In the 25 years since Maryland, Pennsylvania and Virginia signed a
historic agreement to clean up the Chesapeake Bay, the three states
and the federal government have spent several billion dollars on the
effort. Yet, the bay in many respects is as bad as or worse than when
they started. Maryland researchers give its water quality a score of
40 out of 100 -- a far poorer grade than the 55 it got for 1986.

The degradation of Maryland's rivers is a main reason for this
decline. In Anne Arundel County, bacteria and nitrogen from human
waste pour into the Severn River from thousands of septic tanks. In
Southern Maryland, development now lines the shores of the Patuxent,
sending nitrogen-laden runoff into the river. On the Eastern Shore,
fertilizer from farms continues its assault on the Choptank.

Maryland's leaders have long blamed other states for the Chesapeake's
problems. They point out that much of the bay's pollution flows in
from the Susquehanna River, largely from Pennsylvania farms. Another
source is the Potomac, which meanders through Virginia, West Virginia
and Washington.

But several of the bay's most impaired rivers are almost entirely
within Maryland. And the blame for their precarious health, scientists
say, rests squarely on the shoulders of state and local politicians
who have allowed harmful land-use practices to flourish.

"I'm not worried about the pace of the cleanup. I'm worried that we're
not even moving in the right direction," said William Dennison, a vice
president at the Center for Environmental Science.

In 1985, the Patuxent was taking on about 14,000 pounds of sediment.
By 2006, that figure had shot up to nearly 40,000 pounds, according to
the U.S. Geological Survey. The nitrogen flowing into the Choptank
totaled about 200,000 pounds in 1985. In 2006, the river had more than
twice that amount.

The Severn and its sister rivers in Anne Arundel have fared no better.
University of Maryland researchers estimate their water clarity would
have scored 38 out of 100 in 1986. Twenty years later, that grade
dropped to a 23.

The impact of this pollution is not simply a matter of environmental
righteousness, a sense that residents of the watershed must save the
bay because it's the right thing to do. A bay on the brink is a bay
where people cannot swim, where boaters won't sail, where no one wants
to catch the few fish still alive.

Already in the Chesapeake, watermen are pulling up pots of dead crabs
from fouled water. Many kinds of fish, such as yellow perch, are
largely gone from the rivers where they once spawned. Nearly every
major species that once made the bay a great protein factory has
dwindled -- costing the region at least $135 million in lost catch
alone, according to University of Maryland economist Doug Lipton.

It is clear, scientists say, what steps should be taken to improve the
bay's health. But the proposals rarely get serious consideration in
Annapolis.

Environmentalists have pushed for limits on how and where new houses
can be built, but home-builder groups and local governments are loath
to give up control. Some lawmakers pushed for mandatory limits on farm
pollution, but lobbyists and rural legislators gutted the bill. And a
measure to require nitrogen-removal technology for new septic systems
was dead on arrival in the Capitol.

Some in Annapolis say government is doing what it can to protect the
Chesapeake. "We all treasure the bay. We all want to do the best we
can to stop its deterioration. But it's difficult because all of these
things cost money," said Jim Peck, director of research at the
Maryland Municipal League.

Listing excerpted from a collection
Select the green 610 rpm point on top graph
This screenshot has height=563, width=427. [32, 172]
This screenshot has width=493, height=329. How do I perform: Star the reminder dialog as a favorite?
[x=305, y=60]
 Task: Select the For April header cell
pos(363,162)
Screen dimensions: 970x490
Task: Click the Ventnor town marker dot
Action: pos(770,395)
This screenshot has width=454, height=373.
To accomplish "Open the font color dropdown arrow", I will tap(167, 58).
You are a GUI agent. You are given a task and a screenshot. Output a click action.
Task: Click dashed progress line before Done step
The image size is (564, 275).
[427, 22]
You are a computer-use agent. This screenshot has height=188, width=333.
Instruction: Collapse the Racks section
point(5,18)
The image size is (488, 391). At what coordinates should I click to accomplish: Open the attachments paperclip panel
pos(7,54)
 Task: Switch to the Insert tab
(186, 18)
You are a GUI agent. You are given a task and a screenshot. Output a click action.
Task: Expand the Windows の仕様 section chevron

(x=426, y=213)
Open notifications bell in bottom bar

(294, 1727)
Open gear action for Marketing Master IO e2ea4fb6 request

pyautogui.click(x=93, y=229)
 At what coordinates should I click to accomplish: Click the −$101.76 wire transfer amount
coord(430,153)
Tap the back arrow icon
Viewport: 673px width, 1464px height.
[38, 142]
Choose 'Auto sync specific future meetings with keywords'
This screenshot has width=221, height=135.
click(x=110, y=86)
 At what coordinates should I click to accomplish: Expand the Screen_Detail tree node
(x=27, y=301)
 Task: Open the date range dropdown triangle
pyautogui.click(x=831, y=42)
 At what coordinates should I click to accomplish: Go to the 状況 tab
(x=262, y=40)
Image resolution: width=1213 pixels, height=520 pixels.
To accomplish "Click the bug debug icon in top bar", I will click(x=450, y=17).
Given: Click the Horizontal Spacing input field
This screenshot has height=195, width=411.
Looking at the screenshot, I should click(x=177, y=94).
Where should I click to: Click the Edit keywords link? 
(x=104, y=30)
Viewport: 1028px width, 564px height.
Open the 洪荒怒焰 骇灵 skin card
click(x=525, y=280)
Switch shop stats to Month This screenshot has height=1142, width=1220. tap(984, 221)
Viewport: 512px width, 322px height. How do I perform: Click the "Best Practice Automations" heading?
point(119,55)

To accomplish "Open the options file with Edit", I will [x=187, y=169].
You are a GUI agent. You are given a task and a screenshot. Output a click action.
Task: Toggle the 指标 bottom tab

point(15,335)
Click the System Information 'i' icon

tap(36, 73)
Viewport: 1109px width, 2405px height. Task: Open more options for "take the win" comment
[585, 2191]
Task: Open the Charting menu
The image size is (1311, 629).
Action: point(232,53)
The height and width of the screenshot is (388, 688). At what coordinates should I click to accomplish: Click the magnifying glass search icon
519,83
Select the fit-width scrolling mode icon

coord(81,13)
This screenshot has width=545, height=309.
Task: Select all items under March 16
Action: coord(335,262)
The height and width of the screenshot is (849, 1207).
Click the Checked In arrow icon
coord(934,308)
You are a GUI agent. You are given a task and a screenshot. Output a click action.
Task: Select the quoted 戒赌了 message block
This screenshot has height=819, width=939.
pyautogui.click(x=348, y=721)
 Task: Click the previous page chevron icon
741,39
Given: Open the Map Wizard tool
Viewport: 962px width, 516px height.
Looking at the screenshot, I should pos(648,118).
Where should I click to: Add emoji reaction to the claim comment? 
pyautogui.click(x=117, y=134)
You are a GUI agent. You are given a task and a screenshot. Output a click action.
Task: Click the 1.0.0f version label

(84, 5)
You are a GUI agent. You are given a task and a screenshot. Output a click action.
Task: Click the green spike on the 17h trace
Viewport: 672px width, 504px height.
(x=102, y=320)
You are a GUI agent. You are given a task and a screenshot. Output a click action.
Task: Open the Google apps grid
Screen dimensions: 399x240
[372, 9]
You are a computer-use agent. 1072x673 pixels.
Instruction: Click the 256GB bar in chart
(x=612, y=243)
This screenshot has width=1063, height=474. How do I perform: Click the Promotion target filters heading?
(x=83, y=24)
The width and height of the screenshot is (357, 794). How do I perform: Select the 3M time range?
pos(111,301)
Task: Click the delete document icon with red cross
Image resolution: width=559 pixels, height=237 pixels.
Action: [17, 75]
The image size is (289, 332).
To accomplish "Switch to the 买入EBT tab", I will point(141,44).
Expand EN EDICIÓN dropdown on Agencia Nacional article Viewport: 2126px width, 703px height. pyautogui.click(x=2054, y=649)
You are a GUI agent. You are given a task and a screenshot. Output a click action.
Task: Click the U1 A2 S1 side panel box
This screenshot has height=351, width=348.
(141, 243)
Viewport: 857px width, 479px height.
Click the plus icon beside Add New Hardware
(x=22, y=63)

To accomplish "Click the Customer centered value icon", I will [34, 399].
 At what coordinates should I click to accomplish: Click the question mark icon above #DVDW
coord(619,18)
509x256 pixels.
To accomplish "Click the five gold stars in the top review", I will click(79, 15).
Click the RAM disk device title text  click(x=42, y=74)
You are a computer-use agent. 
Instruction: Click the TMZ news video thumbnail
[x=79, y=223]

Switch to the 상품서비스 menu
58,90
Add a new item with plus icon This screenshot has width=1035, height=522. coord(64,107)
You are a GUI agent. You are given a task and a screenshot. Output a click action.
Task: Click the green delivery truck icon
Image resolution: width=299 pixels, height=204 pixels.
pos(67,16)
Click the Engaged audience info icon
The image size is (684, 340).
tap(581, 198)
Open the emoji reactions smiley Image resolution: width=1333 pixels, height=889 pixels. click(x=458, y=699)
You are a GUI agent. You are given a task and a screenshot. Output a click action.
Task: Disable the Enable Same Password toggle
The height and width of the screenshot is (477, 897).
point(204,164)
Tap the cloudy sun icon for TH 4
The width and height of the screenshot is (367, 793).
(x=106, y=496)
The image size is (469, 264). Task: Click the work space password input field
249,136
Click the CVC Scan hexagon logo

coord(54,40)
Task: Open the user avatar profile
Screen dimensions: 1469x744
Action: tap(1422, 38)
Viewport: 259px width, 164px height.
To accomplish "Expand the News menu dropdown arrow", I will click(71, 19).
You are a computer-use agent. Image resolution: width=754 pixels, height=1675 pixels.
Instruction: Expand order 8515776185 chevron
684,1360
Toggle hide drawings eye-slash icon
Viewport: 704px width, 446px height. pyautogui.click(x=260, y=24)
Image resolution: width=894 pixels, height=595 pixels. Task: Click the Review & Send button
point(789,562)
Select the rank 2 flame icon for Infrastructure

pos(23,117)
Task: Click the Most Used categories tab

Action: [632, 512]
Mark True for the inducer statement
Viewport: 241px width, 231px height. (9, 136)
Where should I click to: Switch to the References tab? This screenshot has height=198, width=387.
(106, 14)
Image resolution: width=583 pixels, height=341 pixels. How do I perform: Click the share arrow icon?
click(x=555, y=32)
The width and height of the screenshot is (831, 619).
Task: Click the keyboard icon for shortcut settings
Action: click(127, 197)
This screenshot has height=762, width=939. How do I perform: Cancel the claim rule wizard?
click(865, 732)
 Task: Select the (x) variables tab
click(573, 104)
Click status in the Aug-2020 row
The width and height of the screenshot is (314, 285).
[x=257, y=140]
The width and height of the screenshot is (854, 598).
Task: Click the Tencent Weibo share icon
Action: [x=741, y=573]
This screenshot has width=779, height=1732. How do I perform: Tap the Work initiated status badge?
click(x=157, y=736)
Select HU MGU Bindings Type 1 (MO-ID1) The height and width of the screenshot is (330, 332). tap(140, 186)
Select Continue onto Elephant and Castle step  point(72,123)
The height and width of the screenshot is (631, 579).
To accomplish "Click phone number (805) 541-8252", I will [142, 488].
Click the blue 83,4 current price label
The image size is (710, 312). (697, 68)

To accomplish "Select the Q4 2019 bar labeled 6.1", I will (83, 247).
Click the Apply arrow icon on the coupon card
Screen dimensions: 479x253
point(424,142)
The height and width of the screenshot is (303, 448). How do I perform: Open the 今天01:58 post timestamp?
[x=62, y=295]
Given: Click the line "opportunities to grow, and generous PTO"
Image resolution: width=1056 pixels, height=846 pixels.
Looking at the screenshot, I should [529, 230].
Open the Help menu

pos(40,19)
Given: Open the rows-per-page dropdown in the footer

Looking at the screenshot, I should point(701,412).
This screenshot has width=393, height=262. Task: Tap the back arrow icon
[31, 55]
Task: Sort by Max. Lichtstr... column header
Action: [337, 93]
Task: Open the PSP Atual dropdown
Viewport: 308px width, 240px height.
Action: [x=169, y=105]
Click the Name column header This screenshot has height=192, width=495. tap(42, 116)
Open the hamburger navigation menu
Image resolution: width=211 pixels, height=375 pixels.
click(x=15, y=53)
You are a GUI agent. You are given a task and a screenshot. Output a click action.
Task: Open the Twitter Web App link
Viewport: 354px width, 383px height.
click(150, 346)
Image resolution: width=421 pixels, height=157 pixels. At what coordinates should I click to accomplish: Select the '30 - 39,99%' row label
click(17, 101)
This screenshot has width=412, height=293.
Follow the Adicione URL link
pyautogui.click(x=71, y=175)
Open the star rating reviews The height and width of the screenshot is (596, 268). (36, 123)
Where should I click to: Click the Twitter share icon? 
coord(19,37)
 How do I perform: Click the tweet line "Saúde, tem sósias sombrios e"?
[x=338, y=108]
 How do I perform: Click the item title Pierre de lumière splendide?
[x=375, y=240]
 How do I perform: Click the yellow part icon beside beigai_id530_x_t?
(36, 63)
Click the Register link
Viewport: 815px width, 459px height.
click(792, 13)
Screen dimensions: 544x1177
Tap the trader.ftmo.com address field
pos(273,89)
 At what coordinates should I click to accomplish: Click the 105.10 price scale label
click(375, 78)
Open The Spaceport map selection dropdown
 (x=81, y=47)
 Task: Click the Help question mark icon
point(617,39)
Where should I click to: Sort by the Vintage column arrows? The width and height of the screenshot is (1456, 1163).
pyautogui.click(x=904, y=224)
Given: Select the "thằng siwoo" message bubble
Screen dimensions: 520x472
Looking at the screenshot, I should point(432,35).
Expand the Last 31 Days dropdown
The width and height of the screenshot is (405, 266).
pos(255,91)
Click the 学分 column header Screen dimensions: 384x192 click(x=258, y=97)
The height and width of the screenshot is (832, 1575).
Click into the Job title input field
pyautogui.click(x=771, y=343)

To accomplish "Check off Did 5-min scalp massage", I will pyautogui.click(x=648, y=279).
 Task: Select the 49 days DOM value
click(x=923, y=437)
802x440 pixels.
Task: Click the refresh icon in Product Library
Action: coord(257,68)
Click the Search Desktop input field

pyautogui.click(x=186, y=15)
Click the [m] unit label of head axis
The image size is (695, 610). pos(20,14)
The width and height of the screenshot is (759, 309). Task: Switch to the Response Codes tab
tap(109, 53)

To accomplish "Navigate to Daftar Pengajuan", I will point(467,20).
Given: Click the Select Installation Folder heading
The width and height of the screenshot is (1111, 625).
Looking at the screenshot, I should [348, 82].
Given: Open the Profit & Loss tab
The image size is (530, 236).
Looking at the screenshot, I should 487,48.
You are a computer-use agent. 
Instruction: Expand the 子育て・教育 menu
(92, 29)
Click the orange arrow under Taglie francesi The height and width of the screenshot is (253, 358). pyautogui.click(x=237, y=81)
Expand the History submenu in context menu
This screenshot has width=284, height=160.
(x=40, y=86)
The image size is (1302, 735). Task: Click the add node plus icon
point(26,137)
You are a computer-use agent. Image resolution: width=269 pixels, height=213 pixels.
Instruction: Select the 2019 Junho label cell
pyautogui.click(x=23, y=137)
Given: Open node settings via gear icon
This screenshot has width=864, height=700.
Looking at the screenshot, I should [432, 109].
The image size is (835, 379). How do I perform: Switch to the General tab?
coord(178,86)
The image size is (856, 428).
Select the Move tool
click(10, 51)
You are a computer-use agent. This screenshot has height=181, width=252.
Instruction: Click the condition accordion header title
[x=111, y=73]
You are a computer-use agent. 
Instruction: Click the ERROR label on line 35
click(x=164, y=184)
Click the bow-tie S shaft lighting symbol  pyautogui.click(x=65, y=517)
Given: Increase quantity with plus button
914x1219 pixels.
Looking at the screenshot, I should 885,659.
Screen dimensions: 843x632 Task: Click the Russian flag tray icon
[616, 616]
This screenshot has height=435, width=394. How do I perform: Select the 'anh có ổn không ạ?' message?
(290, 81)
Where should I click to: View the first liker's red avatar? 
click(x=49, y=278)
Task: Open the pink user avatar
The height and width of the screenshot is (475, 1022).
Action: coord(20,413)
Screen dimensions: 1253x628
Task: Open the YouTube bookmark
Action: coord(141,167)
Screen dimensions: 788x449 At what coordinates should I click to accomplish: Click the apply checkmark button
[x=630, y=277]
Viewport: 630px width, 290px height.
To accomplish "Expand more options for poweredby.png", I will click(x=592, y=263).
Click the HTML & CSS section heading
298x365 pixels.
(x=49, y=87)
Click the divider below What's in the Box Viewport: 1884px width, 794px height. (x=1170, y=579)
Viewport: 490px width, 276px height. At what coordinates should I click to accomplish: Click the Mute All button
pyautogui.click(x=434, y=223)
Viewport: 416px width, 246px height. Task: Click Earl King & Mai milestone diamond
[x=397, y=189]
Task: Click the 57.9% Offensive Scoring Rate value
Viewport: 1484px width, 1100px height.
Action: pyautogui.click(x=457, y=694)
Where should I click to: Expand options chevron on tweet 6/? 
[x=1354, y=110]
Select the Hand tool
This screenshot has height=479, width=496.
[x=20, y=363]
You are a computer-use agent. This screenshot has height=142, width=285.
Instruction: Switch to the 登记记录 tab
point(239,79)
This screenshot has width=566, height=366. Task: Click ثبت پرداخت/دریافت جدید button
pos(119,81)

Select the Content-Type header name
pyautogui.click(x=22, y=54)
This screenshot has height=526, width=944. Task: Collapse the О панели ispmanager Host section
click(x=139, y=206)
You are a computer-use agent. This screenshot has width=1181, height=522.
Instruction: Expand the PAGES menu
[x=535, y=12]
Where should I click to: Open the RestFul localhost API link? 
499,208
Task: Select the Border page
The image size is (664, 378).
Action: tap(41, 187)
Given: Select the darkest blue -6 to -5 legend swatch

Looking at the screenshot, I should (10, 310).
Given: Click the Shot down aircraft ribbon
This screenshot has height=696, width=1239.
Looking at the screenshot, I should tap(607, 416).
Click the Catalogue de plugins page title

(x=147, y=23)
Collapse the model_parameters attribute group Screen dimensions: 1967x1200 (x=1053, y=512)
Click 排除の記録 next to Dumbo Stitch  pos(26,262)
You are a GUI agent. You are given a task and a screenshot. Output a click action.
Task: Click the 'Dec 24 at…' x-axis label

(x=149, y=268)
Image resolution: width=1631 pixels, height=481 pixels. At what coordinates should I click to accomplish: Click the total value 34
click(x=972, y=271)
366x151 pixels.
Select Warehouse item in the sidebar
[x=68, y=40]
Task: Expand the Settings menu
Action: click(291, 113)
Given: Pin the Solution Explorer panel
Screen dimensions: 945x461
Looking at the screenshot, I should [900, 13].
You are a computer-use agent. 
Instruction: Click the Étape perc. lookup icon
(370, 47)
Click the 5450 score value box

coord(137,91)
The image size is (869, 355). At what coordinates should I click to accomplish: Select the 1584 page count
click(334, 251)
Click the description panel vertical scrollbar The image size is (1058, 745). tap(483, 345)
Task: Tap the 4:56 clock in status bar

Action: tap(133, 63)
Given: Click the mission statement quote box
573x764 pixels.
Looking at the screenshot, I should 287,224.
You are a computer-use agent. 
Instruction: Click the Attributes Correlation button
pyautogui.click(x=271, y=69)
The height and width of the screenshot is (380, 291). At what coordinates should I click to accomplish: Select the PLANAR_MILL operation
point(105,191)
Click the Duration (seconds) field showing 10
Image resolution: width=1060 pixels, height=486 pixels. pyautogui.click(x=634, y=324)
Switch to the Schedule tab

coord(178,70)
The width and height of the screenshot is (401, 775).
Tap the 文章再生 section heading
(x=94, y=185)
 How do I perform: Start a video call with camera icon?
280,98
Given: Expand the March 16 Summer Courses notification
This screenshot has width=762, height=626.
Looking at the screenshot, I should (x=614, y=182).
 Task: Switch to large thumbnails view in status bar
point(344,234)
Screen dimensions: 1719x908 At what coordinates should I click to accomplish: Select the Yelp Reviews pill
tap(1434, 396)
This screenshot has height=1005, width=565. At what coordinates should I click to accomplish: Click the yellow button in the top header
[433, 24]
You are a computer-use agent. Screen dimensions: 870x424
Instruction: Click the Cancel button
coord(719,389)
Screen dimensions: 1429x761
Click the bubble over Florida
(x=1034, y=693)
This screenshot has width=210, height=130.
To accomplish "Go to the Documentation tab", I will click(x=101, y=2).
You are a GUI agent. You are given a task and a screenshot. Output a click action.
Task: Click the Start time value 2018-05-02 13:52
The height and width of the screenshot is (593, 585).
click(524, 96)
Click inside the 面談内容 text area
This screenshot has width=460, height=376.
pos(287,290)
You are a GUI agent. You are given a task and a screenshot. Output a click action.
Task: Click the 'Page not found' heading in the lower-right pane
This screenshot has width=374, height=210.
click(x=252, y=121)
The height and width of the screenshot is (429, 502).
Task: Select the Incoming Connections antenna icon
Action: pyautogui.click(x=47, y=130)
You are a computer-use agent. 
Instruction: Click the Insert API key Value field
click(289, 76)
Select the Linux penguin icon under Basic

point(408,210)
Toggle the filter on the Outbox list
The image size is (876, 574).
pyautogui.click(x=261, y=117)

WHAT YOU WILL DO:
1. Please duplicate the part of the Chesapeake Bay text starting at "By 2006, that" and ending at "fared no better.".
2. In the Chesapeake Bay text, how many pounds of sediment was the Patuxent taking on in 1985?

PROBLEM SOLUTIONS:
1.
By 2006, that figure had shot up to nearly 40,000 pounds, according to
the U.S. Geological Survey. The nitrogen flowing into the Choptank
totaled about 200,000 pounds in 1985. In 2006, the river had more than
twice that amount.

The Severn and its sister rivers in Anne Arundel have fared no better.

2. About 14,000 pounds.